### Set exercise
Copy out the entries from the line containing "Serenade [482, 132]" through the line containing "producing [193, 518]", requests included and nothing else. Offset every coordinate in their answers by adding 15 to each number.

(Target position records)
============

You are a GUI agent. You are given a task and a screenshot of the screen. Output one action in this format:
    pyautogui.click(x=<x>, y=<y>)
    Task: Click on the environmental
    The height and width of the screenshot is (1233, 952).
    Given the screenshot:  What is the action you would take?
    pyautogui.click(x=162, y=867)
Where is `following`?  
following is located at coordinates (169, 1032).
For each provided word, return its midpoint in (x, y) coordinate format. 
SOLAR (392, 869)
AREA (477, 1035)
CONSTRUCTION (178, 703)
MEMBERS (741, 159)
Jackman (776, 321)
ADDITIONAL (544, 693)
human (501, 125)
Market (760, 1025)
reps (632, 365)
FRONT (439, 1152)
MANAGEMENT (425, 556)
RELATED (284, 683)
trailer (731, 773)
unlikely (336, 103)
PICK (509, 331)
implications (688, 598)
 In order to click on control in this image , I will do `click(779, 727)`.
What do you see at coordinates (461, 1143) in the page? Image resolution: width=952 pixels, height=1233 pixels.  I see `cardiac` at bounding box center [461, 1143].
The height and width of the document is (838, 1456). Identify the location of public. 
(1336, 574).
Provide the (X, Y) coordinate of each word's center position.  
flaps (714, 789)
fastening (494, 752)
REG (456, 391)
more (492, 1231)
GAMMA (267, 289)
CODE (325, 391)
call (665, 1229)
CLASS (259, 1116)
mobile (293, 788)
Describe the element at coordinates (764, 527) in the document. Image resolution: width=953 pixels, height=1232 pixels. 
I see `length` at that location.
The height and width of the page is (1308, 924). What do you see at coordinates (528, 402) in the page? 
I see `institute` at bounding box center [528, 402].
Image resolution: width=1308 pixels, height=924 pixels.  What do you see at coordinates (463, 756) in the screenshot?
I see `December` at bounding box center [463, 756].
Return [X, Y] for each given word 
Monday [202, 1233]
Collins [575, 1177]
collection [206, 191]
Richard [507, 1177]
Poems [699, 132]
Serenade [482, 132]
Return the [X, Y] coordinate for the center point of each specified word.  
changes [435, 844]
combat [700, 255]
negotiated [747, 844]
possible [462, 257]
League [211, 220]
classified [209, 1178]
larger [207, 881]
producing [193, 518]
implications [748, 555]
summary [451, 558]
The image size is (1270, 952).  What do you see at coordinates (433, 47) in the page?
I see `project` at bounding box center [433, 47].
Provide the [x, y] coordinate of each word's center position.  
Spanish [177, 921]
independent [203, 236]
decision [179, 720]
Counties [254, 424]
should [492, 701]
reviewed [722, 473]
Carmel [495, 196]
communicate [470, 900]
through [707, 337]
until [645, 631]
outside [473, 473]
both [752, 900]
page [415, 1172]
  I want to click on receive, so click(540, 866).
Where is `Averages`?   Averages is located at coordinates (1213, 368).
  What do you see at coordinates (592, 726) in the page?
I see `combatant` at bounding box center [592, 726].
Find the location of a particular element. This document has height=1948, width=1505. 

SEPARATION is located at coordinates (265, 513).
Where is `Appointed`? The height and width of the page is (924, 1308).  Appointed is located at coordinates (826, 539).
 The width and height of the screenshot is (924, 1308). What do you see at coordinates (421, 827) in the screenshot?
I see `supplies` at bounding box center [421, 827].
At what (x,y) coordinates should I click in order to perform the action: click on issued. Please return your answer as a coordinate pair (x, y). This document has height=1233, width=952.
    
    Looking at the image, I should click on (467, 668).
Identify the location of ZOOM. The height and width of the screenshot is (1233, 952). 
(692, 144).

============

### Exercise solution
Serenade [497, 147]
Return the [X, Y] coordinate for the center point of each specified word.  
changes [450, 859]
combat [715, 270]
negotiated [762, 859]
possible [477, 272]
League [226, 235]
classified [224, 1193]
larger [222, 896]
producing [208, 533]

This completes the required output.